Le Code de la presse sera-t-il révisé ?

Un groupe de onze députés usfpéistes (Driss Lachgar, Mohamed Karam, Abderrafie Jouahri, Abdelkébir Tabih, Driss Abou Al Fadl, Mohamed Benyahya, entre autres) ont déposé, le 20 janvier, une proposition de loi à la Commission de la justice, de la législation et des droits de l’Homme de la Chambre des représentants. Objectif : amender 14 articles du Code de la presse dans le sens de la réduction de certaines peines privatives de liberté et de la précision de certaines formulations sujettes à interprétation, contraires à l’esprit de la loi.
Mais cette proposition de loi pose plus de questions qu’elle n’en résout. Pourquoi les députés usfpéistes s’avisent maintenant d’amender ce texte, préparé et défendu par l’un des leurs, l’ex-ministre de la Communication Mohamed Achaâri ? S’agit-il d’une revanche des amis de Mohamed Elyazghi contre un texte piloté par l’ex-Premier secrétaire du parti, Abderrahmane Youssoufi ?

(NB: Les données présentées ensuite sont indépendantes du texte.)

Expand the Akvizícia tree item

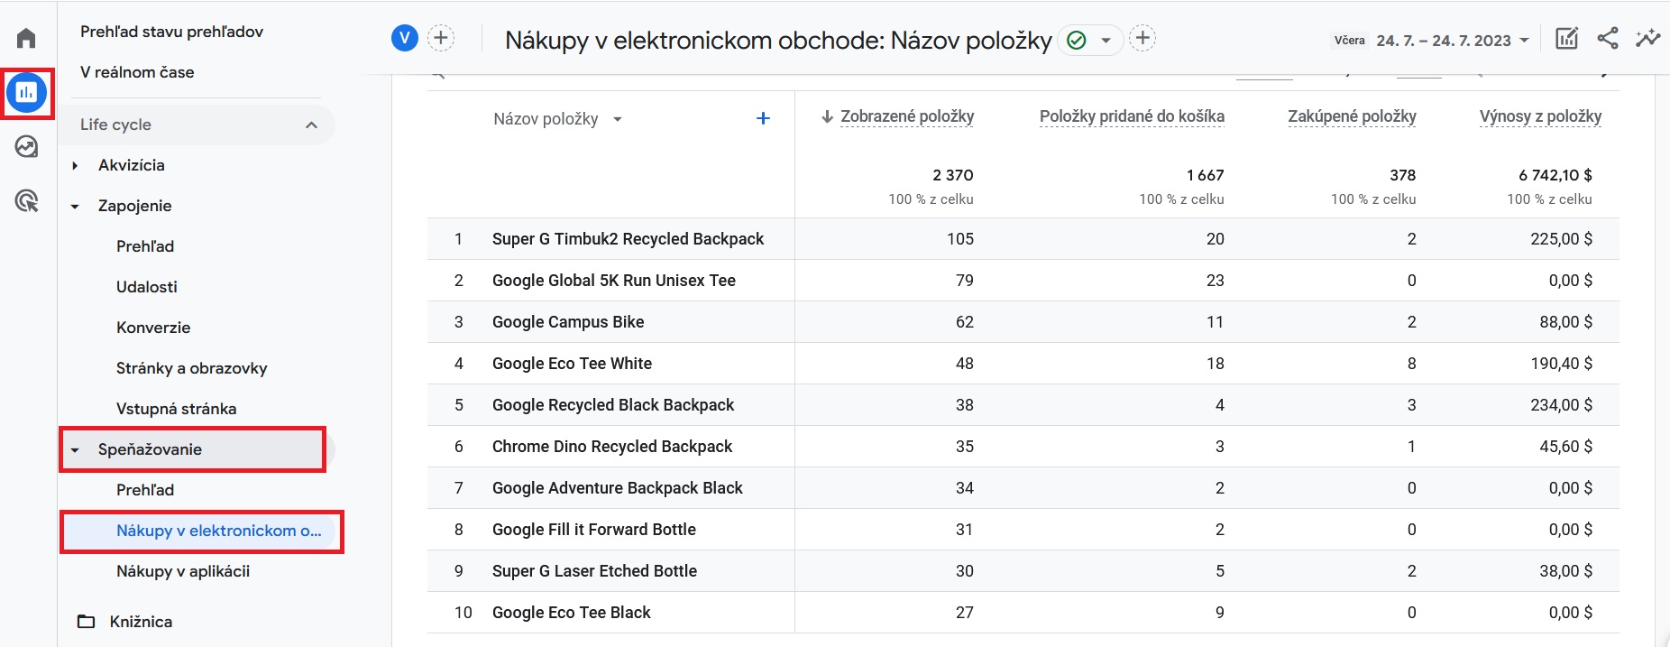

D’un autre côté, les récents procès intentés à des journalistes, condamnés à des peines de prison puis graciés par le Roi, posent avec acuité le problème des peines privatives de liberté maintenues dans le Code de la presse, et ne peuvent que reproduire le schéma suivant : procès contre des journalistes; condamnations à la prison ; campagne nationale et internationale et grace royale…

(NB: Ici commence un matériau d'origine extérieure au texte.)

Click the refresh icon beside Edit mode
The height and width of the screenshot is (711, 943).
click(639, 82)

Un engrenage dont on ne peut sortir que par la suppression pure et simple des peines privatives de liberté du Code de la presse. La proposition usfpéiste reste au milieu du gué puisqu’elle ne propose pas la suppression de toutes les peines d’emprisonnement. Elle témoigne néanmoins d’une prise de conscience de la classe politique et peut servir de base à une révision dans ce sens du Code de la presse.